Effect of sulphate on α-glucan-synthesizing activity of wild-type and mutated forms of CcGlgP
Initial rate measurements were performed in the direction of α-(1,4)-D-glucan synthesis at 30°C using a concentration of 2.5, 25 and 50 nM for the respective enzyme subunit. Reactions were carried out in 50 mM triethanolamine buffer, pH 7.0, with and without 5.0 - 40 mM (NH4)2SO4 present. Maltodextrin DE19 (AGENAMALT 20.235, Agrana, Austria) or soluble starch was used as acceptor substrate (20 g/l). The concentration of orthophosphate (Pi) released from G1P (5.0, 20, and 50 mM) was measured in a minimum of three samples taken after 4 to 120 min using an assay described elsewhere . The rate was calculated from the linear relationship of [Pi] against time.
Results and Discussion
Selection of residues for site-directed substitution and properties of mutated enzymes
Considering results of previous studies delineating the disruptive effect of individual site-directed substitutions of Arg234 and Arg242 by Ala (R234A, R242A) on orthophosphate-dependent stability of CcGlgP , we here selected Arg141 from the P-site for mutational analysis.
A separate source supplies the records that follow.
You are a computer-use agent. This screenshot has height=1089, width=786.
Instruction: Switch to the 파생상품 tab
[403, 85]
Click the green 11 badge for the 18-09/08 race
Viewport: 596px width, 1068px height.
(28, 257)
Figure 1A shows that Arg242 has indirect interactions with orthophosphate via the co-ordinating Glu235. Because biochemical data for R242A clearly underscore the importance of the Glu235/Arg242 couple for stabilization by orthophosphate [11,15], the Glu235 was not further pursued here. Thr28, Lys31, and Ser174 whose side chains co-ordinate orthophosphate at the CAP site (Figure 1B) were replaced by Ala. Purified preparations of the mutated enzymes migrated as single protein bands in SDS-PAGE, each showing the expected molecular mass of ~90 kDa (data not shown). Isolated phosphorylases contained ≥ 0.60 mol PLP per each mol of protein subunit. Their turnover numbers in the direction of phosphorolysis of maltodextrin (kcat ≈ 40 - 47 s-1) were similar. Table 1 summarizes the data.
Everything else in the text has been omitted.